begin Dataset records
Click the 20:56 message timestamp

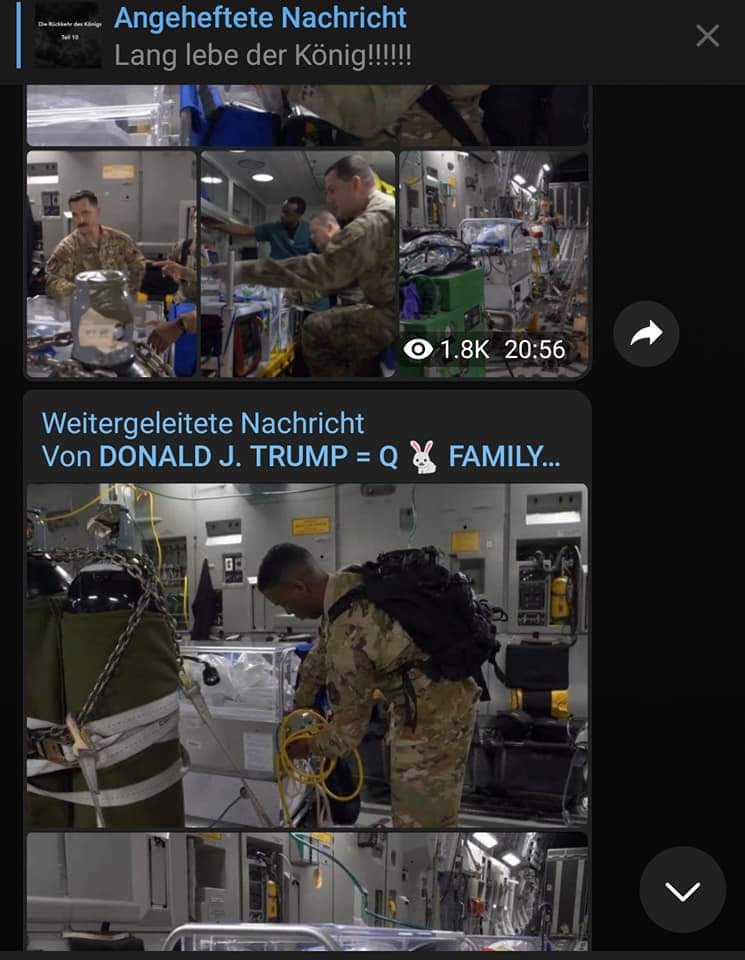[x=534, y=350]
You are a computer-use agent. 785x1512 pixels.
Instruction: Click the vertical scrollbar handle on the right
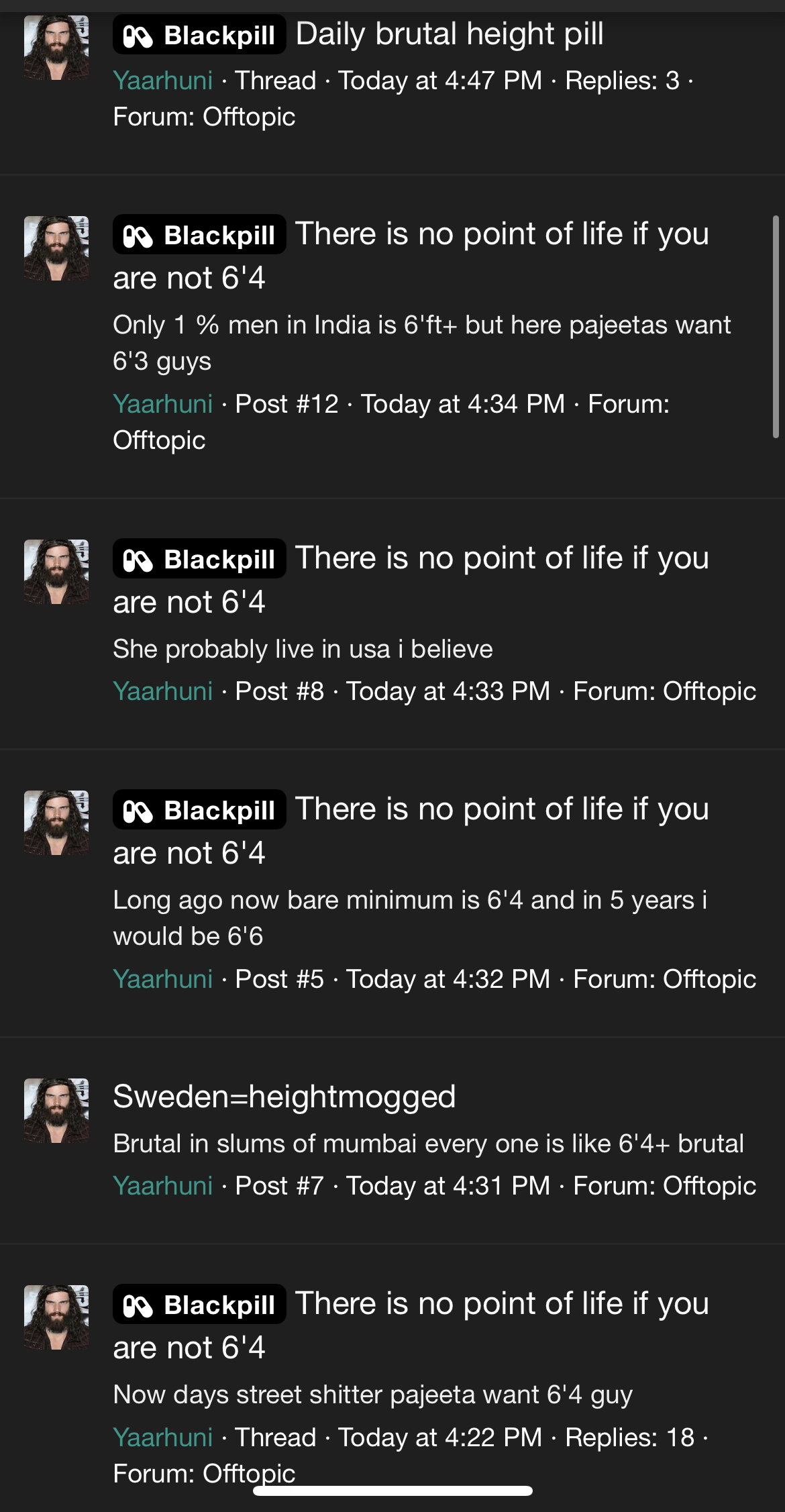pos(776,327)
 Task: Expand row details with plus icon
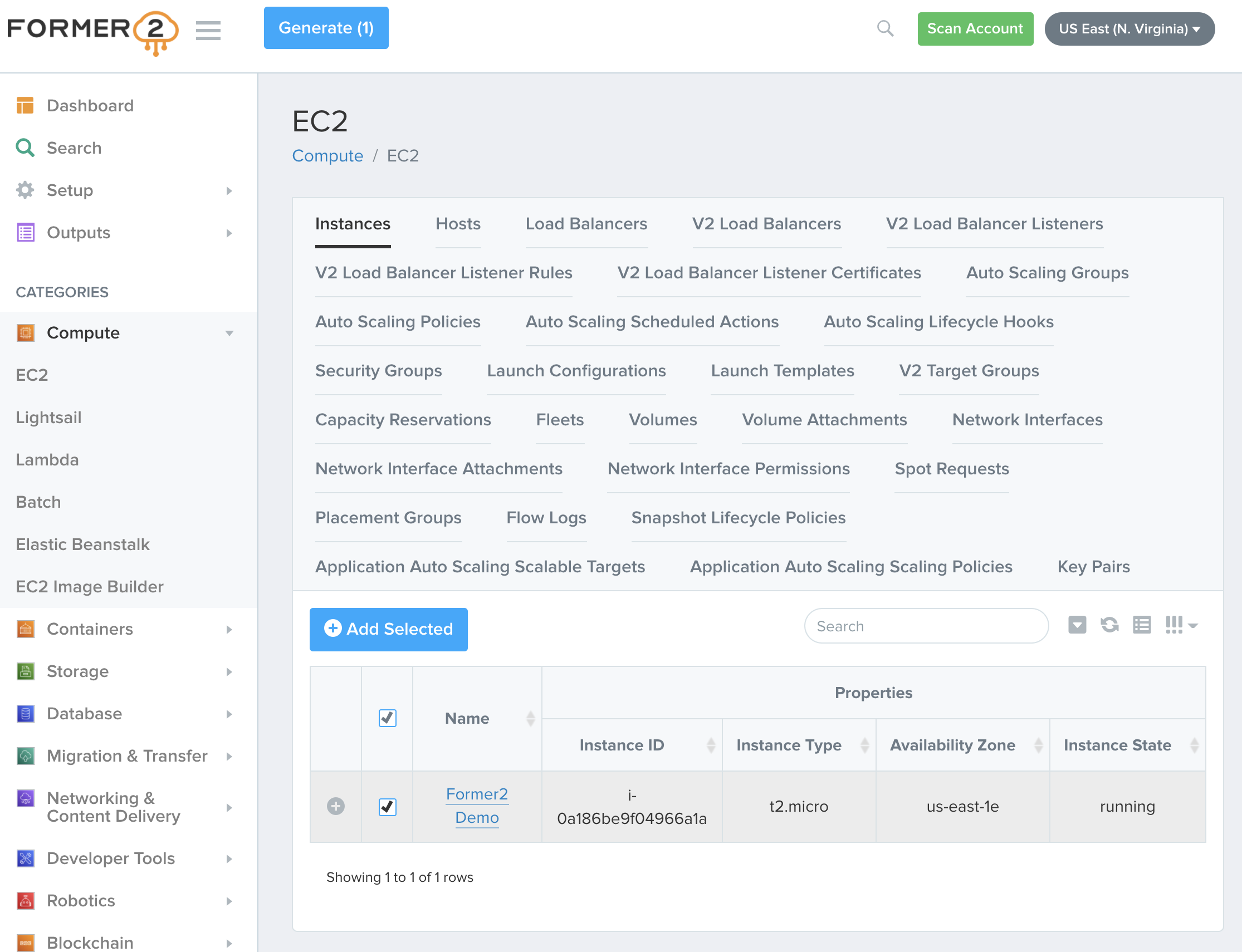[336, 806]
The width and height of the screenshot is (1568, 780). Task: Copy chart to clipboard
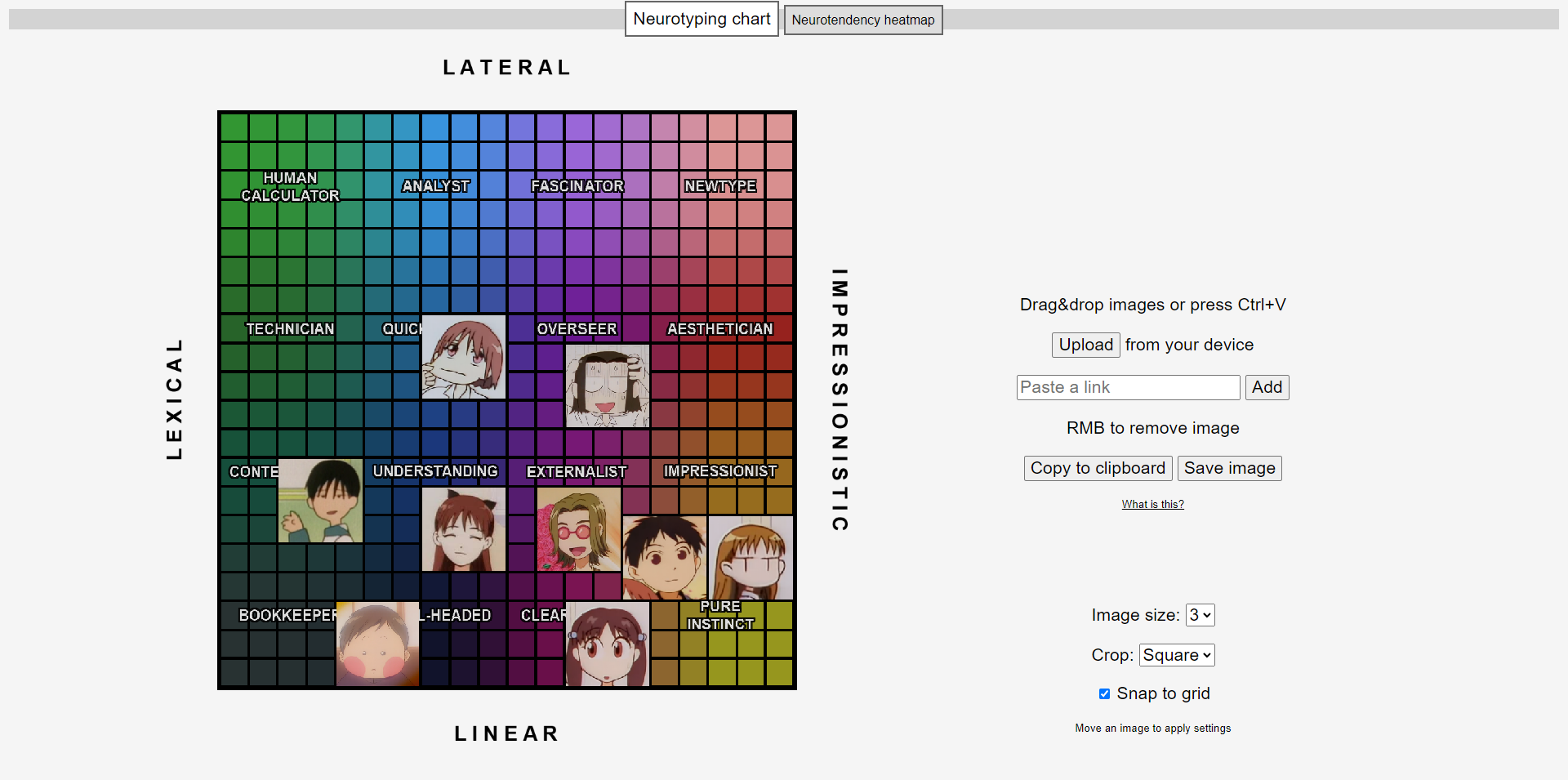point(1098,468)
end Dataset records
* Exercise
Scale the records above: give every line again, requests included, with each coordinate in the answers multiplied by 2.2 and rounded to the nearest whole number, halves rounding up. Leave the pictures out.

* Solution for this exercise
Click the 20:56 message timestamp

[x=1175, y=770]
You are a computer-use agent. 785x1512 pixels.
Instruction: Click the vertical scrollbar handle on the right
pos(1707,719)
 Task: Expand row details with plus icon
[739, 1773]
The width and height of the screenshot is (1568, 780). Task: Copy chart to clipboard
point(2416,1030)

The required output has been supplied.